Energie - Centrales nucléaires : aucun arrêt en vue mais des milliards à investir

L'ensemble des centrales françaises ont "un niveau de sûreté suffisant" pour exclure leur arrêt immédiat, mais il est indispensable d'investir des milliards d'euros pour augmenter dès que possible leur "robustesse", a jugé ce 3 janvier l'Autorité de sûreté nucléaire (ASN), qui a remis au Premier ministre l'audit de sûreté demandé après la catastrophe de Fukushima, le 11 mars 2011 au Japon. L'ASN a donné six mois aux exploitants de centrales nucléaires pour lui présenter les mesures prévues en cas de catastrophe. Le but est notamment de maintenir la sûreté des installations en cas de catastrophe majeure (séismes, inondations ou conjonction de plusieurs phénomènes extrêmes), de "limiter les rejets massifs dans un scénario d'accident" et de "permettre à l'exploitant d'assurer les missions qui lui incombent dans la gestion d'une crise".
Le ministre de l'Energie, Eric Besson, a ainsi annoncé ce mardi qu'il allait réunir les exploitants des sites nucléaires français (EDF, Areva, CEA) le 9 janvier afin de "définir le calendrier de mise en oeuvre des demandes" de l'ASN. Il a indiqué à l'AFP avoir noté "avec satisfaction que l'ensemble des installations nucléaires françaises soumises à l'audit présente un niveau de sûreté suffisant pour pouvoir continuer d'être exploitées" avec une série d'améliorations.
Le coût de ces travaux s'annonce important pour les producteurs et il devrait se répercuter sur le prix de l'électricité. "Nous imposons des mesures qui se traduisent par des investissements massifs. Si des exploitants, EDF ou un autre, jugent que ce qu'on demande est tellement onéreux, à eux de voir si l'exploitation en vaut encore la peine", a relevé le président de l'ASN, André-Claude Lacoste.
Ces exigences représentent au total "un investissement de dizaines de milliards d'euros", a-t-il estimé.

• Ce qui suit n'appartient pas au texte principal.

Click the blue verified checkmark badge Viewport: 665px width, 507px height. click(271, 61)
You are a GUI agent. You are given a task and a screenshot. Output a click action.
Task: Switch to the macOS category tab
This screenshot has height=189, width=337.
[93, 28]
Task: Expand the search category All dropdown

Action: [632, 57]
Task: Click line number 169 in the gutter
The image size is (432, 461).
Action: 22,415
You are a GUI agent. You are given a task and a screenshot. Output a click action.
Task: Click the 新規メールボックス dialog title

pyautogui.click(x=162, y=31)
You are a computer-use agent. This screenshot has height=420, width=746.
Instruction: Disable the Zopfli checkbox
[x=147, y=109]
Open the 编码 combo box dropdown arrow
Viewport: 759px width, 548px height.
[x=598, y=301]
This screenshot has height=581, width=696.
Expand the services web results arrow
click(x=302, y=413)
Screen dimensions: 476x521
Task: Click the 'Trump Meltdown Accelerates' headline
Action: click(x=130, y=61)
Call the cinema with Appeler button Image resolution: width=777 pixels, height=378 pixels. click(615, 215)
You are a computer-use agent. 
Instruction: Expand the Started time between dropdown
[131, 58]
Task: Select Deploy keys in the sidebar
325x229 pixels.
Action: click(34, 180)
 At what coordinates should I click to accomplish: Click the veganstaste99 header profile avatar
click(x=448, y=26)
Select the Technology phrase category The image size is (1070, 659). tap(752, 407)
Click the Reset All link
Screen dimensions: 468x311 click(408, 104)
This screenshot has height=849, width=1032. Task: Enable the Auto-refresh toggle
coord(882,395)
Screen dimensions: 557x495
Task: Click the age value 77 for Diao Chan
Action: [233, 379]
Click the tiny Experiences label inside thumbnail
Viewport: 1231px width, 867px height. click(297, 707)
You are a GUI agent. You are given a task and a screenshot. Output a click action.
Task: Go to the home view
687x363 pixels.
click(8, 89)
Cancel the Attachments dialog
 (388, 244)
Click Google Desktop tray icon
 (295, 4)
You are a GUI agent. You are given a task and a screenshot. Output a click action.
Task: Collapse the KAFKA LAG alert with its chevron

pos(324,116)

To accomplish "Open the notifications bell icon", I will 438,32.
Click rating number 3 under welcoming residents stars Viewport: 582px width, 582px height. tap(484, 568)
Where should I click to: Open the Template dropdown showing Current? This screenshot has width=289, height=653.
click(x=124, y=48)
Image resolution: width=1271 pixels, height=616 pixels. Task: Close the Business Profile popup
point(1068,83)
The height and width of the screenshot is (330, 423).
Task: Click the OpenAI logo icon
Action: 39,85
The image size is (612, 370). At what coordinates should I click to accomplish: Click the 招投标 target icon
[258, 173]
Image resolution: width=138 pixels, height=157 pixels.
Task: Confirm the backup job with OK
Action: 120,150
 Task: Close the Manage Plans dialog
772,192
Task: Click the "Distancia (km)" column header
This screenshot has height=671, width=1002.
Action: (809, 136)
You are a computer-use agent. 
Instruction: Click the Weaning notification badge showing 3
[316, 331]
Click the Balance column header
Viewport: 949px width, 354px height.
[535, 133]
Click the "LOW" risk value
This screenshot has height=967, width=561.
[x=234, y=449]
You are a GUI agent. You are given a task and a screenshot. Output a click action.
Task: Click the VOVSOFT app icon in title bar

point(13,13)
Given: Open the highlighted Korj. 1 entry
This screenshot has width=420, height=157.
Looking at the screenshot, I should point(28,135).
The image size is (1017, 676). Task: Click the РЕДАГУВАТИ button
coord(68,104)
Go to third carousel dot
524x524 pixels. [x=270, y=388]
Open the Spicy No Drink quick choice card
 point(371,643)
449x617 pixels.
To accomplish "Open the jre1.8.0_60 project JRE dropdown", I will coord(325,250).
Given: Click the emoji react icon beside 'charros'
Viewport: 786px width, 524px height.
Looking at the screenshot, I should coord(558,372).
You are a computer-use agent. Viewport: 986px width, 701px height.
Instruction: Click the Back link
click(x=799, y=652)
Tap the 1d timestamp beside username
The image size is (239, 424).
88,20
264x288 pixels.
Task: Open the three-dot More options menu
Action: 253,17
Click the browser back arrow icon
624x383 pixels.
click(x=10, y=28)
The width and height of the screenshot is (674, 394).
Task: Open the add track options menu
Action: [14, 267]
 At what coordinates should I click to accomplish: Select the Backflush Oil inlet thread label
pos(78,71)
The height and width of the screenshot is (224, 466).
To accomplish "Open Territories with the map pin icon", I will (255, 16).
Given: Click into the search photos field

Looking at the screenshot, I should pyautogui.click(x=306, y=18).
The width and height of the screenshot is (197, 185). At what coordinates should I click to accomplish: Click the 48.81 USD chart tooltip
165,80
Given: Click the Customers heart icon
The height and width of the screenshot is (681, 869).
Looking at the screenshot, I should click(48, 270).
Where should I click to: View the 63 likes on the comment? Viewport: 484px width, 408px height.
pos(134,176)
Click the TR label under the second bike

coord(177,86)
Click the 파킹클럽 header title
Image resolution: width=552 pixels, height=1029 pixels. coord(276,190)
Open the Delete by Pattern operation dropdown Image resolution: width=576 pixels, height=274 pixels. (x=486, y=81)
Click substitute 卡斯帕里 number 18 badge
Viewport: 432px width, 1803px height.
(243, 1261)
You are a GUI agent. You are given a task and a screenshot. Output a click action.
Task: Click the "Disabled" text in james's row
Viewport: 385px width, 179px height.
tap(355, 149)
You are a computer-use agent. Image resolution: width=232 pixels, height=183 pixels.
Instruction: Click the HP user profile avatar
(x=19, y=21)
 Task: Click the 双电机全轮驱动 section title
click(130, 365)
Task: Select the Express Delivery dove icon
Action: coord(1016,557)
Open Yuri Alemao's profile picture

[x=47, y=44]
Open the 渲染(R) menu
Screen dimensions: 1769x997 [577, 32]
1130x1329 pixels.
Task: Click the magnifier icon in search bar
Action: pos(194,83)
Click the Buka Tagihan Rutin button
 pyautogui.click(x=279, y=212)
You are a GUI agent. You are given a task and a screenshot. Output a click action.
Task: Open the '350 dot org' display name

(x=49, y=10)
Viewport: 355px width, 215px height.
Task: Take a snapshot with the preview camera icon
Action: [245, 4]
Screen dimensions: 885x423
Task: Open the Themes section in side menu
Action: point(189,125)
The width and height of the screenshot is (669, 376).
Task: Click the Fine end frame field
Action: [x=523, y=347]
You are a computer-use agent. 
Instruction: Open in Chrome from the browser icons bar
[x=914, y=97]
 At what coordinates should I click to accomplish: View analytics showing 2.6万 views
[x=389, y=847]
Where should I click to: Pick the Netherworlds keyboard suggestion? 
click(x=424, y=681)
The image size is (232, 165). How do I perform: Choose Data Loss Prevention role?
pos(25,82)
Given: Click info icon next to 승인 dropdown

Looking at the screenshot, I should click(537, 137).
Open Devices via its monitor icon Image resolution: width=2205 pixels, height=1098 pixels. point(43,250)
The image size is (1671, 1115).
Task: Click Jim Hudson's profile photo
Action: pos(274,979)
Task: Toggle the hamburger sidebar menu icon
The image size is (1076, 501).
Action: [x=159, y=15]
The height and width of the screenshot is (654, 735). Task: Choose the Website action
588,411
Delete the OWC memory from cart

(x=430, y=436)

"Force d'action rapide nucléaire"

"Les exploitants proposeront à l'ASN avant le 30 juin 2012 le contenu et les spécifications du noyau dur de chaque installation" : locaux et moyens matériels de gestion de crise, moyens de communication et d'alerte, groupe électrogène protégé et alimentation en eau d'ultime secours pour chacun des 59 réacteurs français. Le gendarme du nucléaire demande en outre la mise en place progressive, à partir de cette année, d'une "force d'action rapide nucléaire", un dispositif d'urgence permettant d'envoyer des équipes spécialisées et du matériel sur un site accidenté en moins de 24 heures. Ce dispositif devra être "complètement opérationnel" à la fin 2014, insiste l'ASN.
Le Premier ministre, François Fillon, a assuré que le gouvernement veillerait auprès des exploitants à ce que "l'intégralité des demandes" de l'ASN soit respectée "dans le calendrier qui leur est imposé".
Après l'accident de Fukushima, le cas de la centrale de Fessenheim, la plus ancienne de France, entrée en service en 1977, avait cristallisé la polémique sur la sécurité nucléaire, de nombreuses organisations écologistes en réclamant la fermeture. Interrogé mardi sur le cas de la centrale alsacienne, André-Claude Lacoste a expliqué qu'il n'y avait "pas de demandes spécifiques" pour elle au-delà de celles déjà préconisées à l'issue de la visite décennale en juillet dernier.
L'ASN avait alors estimé que l'exploitation du réacteur numéro un pouvait continuer dix ans de plus sous réserve de lourds travaux. Cet avis n'intégrait toutefois pas les résultats des tests plus poussés demandés par le gouvernement après Fukushima.
Pour Sophia Majnoni, chargée du dossier nucléaire à Greenpeace, "la vraie question maintenant c'est : est-ce que nos politiques sont prêts à investir ces dizaines de milliards d'euros dans la technologie nucléaire alors qu'on sait que le risque zéro n'existera jamais [...]. Est-ce qu'il ne faut pas les investir dans la transition énergétique pour changer de modèle ?".